Italians believe that San Marzano tomatoes are the only tomatoes for making sauce. I’m Italian, and I’ve made sauce with just about any tomato I can get my hands on, but this year we grew San Marzano tomatoes for the first time. So there will be sauce.

I grew up watching my mother make my grandmother’s recipe for tomato sauce. It took no less than 3-5 hours. She often used canned tomatoes, one of the few canned products we bought. Some years, we went to a local farm on U-pick days. “We’re here for about 25 pounds,” mom would say toward my brother and me in the back seat of her Buick. Inevitably, we’d come home with over 100 pounds. We’d spend the next day or so canning tomatoes so she wouldn’t have to buy them, and so she could make fresh sauce any time of year.

San Marzano tomatoes, fresh parsley, fresh oregano, and homegrown garlic and onions.
San Marzano tomatoes, fresh parsley, fresh oregano, and homegrown garlic and onions.

Scouring the interwebs for a good recipe yielded only recipes for canned San Marzano tomatoes. Even my grandmother’s recipe used canned tomatoes. After searching for awhile, I found a few fresh tomato recipes to draw from and decided that I would let my genetics determine the recipe. How hard can it be?

We harvested as many San Marzano tomatoes from the one plant we grew (this is going to be a small batch). About a pound. We broke open a fresh garlic bulb and smashed 3-4 cloves. Grabbed a freshly harvested small onion from the table outside, and snipped a sprig of oregano and a few stems of parsley. Basil would come later, added at the end.

Chopped tomatoes, onion and garlic in olive oil
Chopped tomatoes, onion and garlic in olive oil

Marcella Hazan (rest in peace) breaks convention and says you don’t need to peel or de-seed your tomatoes. I’ll run with that. We threw ours in quartered, after cooking the onion and garlic for about 7 minutes (onion first, then garlic in the last minute to prevent burning).
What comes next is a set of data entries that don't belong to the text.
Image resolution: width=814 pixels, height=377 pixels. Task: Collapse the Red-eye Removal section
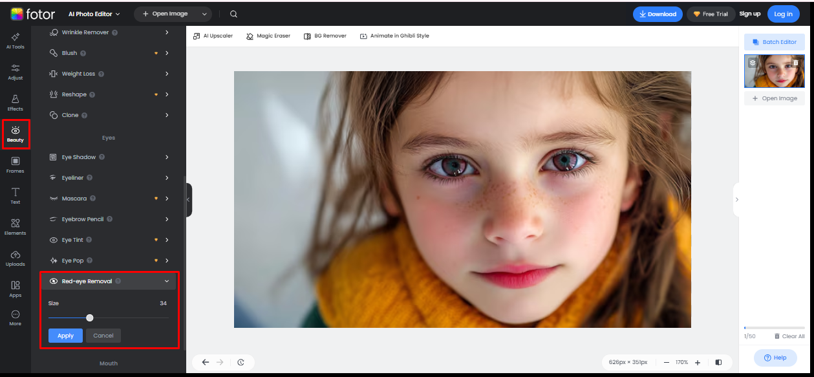pyautogui.click(x=166, y=281)
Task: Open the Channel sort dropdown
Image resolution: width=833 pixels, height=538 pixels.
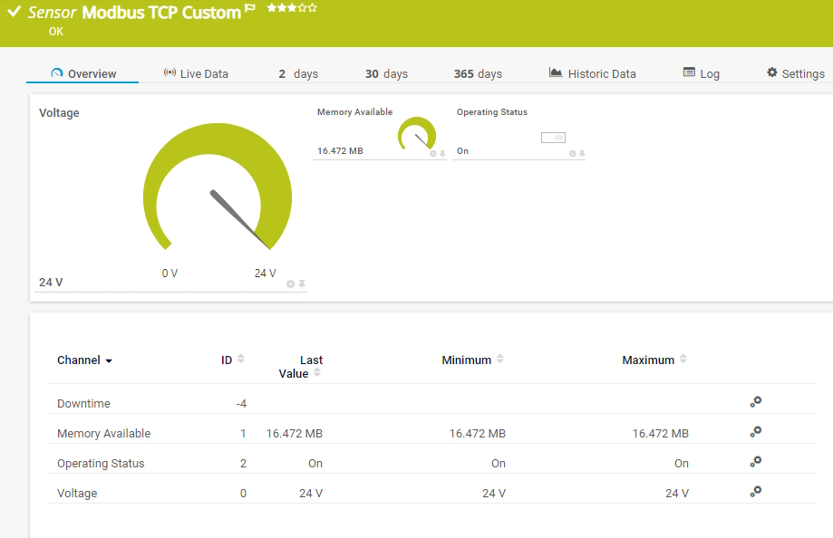Action: pos(108,360)
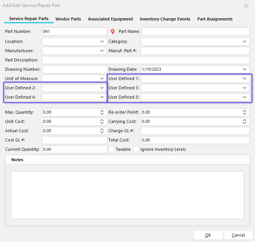
Task: Open the Drawing Date picker dropdown
Action: (245, 69)
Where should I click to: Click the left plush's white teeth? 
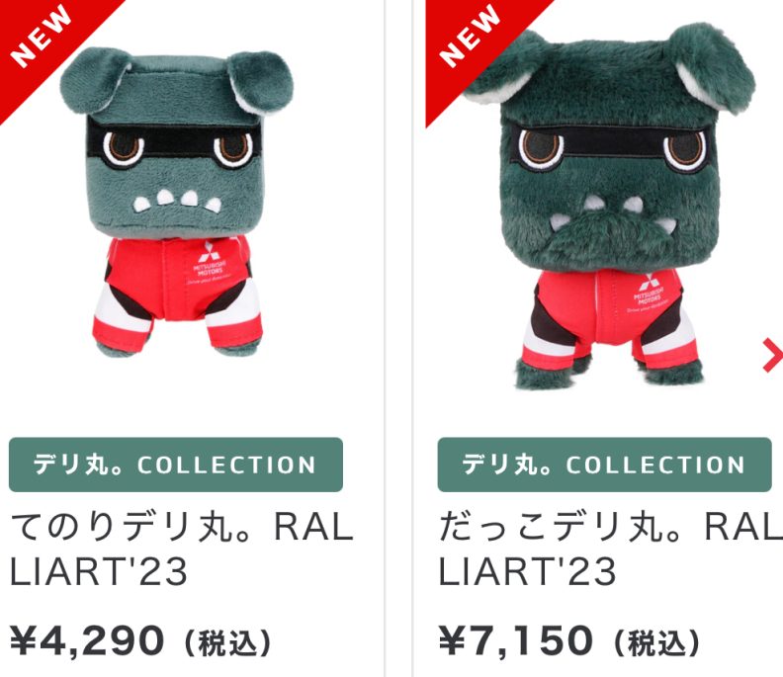177,200
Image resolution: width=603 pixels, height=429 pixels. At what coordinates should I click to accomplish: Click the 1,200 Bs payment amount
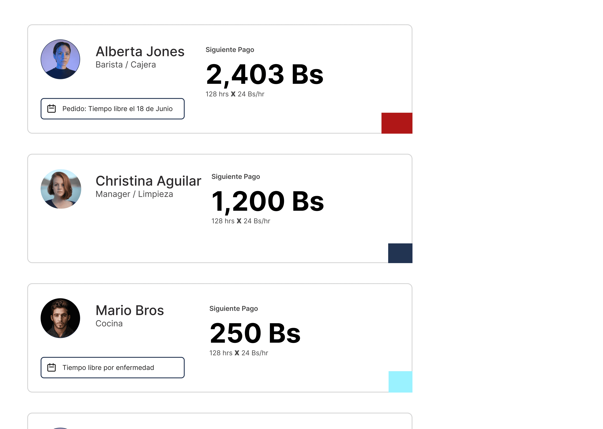268,202
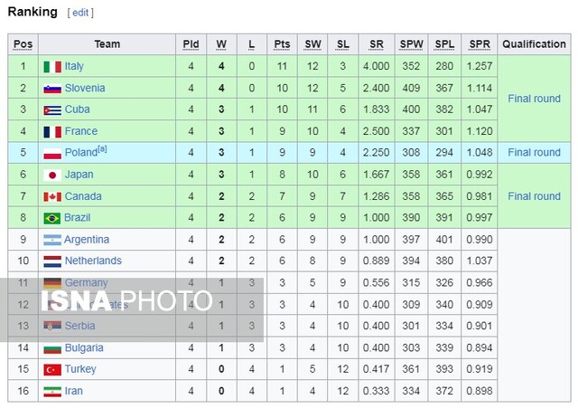Click the Japan flag icon
This screenshot has width=578, height=418.
pyautogui.click(x=51, y=175)

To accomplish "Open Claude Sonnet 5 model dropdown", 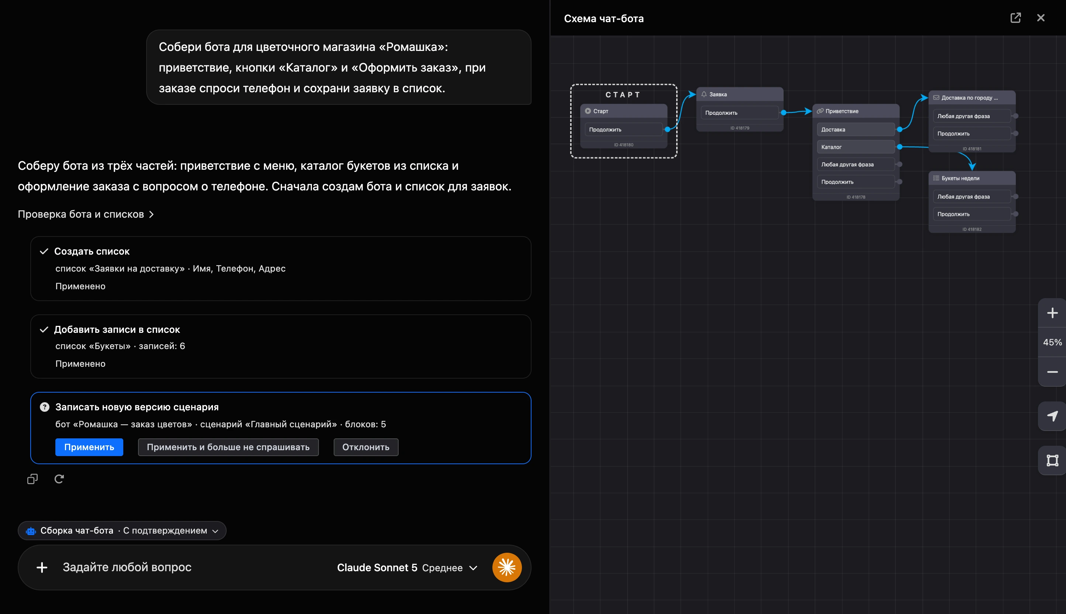I will (x=407, y=568).
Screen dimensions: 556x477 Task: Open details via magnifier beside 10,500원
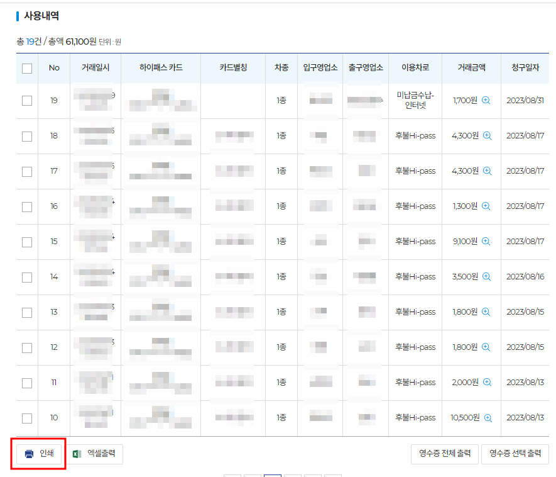pyautogui.click(x=488, y=417)
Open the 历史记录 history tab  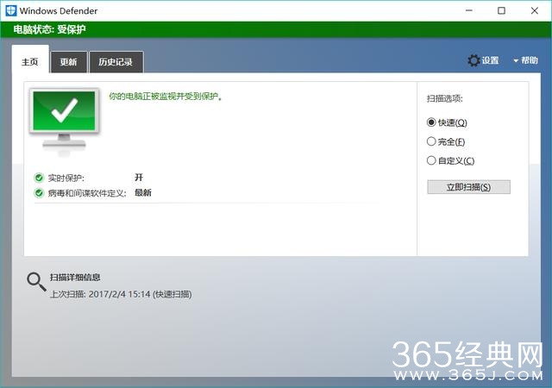(x=116, y=62)
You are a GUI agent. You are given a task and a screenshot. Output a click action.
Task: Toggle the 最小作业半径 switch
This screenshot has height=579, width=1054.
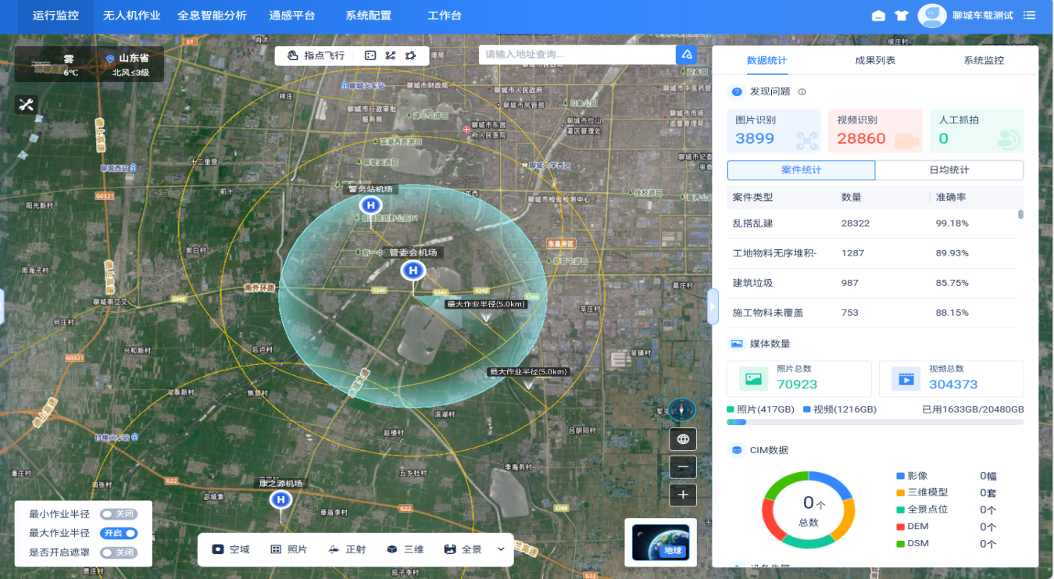coord(119,514)
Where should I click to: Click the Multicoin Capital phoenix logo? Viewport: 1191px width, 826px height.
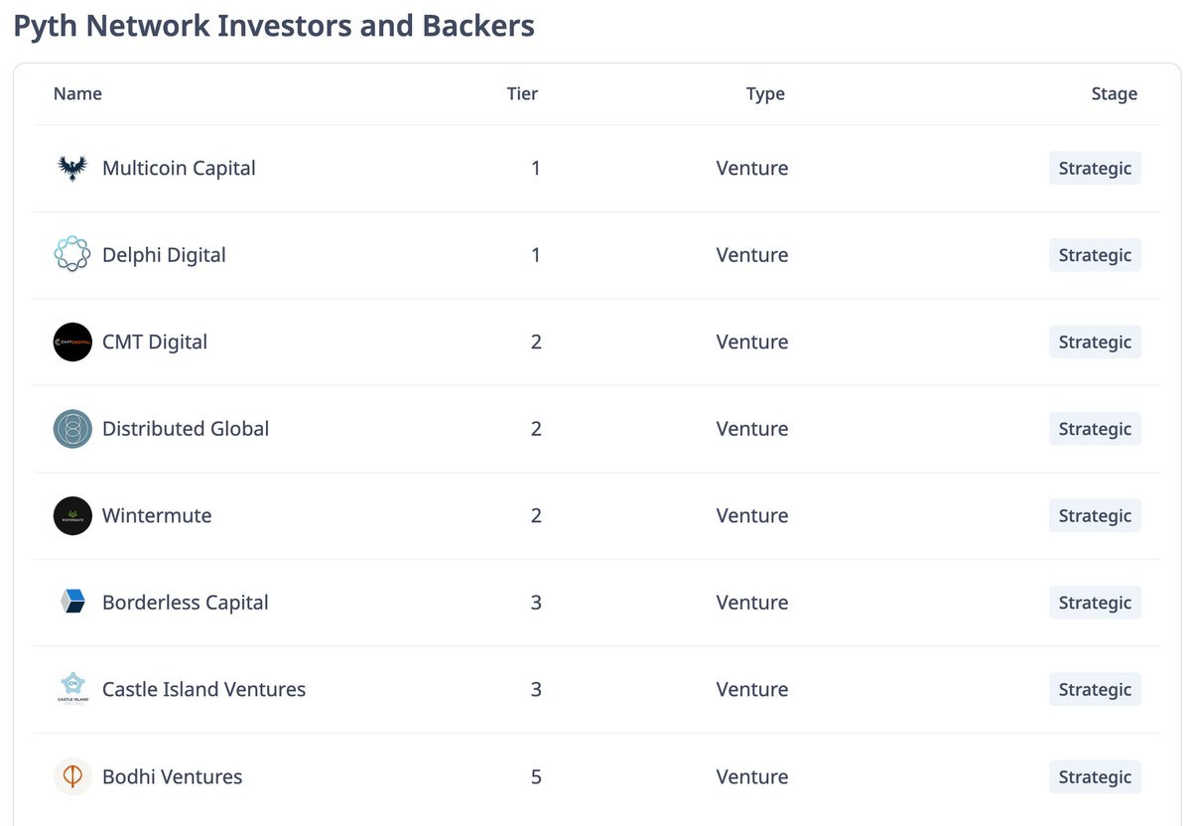[71, 168]
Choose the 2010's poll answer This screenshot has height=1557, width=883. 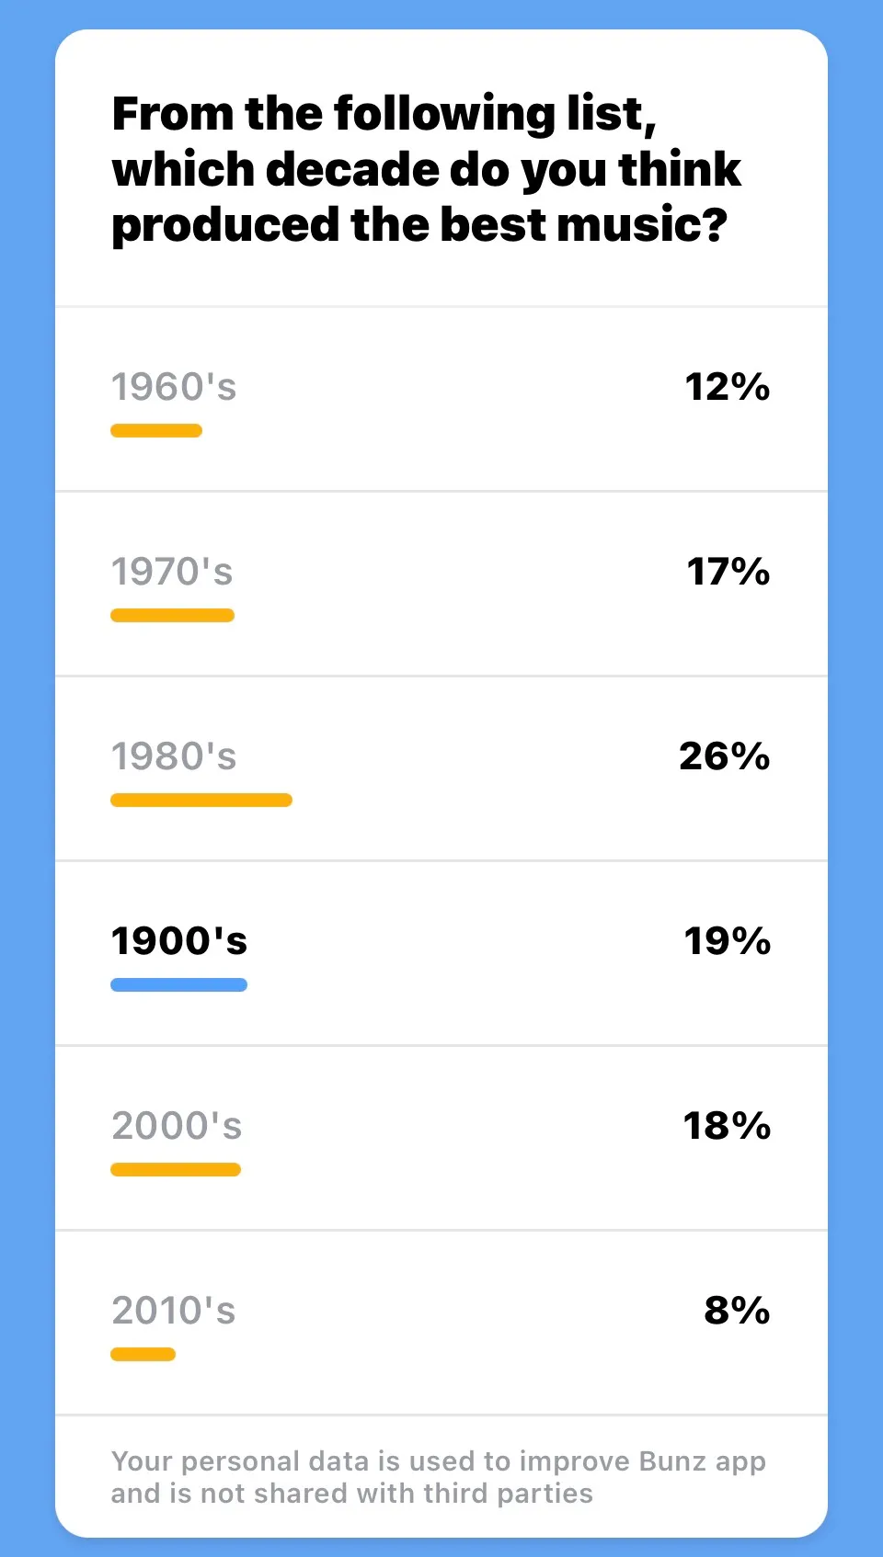[174, 1311]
Tomatoes break down quickly.
Tomatoes break down quickly.

After about 10-15 minutes on a low simmer, we added the fresh parsley and oregano. Fresh herbs are best added toward the end of cooking to preserve their fresh flavors. Toss in a little salt, simmer for another 5-10 minutes, and you’re done. We decided to hold off on basil, and add it fresh to whatever we were making with the sauce later on.

Skim off the skins if you wish. The sauce is perfect either way.
Skim off the skins if you wish. The sauce is perfect either way.

We skimmed off some of the tomato skins to make it more appealing to the masses. What was left but to taste-test?

Fresh tomato sauce on toast. What could be better?
Fresh tomato sauce on toast. What could be better?

Yum! This sauce can be frozen or canned for later use. In the end, we froze it and used it on pasta at a later date. Delicious!

Quick San Marzano Tomato Sauce

1 TBS organic extra virgin olive oil
1 small onion, chopped
3-4 cloves garlic, minced (or 1-2 large cloves, to taste)
1 pound San Marzano Tomatoes, quartered
1 sprig fresh oregano, finely chopped
2-3 sprigs fresh parsley, finely chopped

1) Cook onion in olive oil over medium heat until slightly golden. Add garlic and cook, stirring frequently, for another minute.

2) Add tomatoes, stir and bring to a boil, simmer until reduced – about 15 minutes

3) Add chopped herbs and simmer another 5-10 minutes until sauce is thick. Skim out some of the skins if desired. Add fresh basil if you want. Enjoy!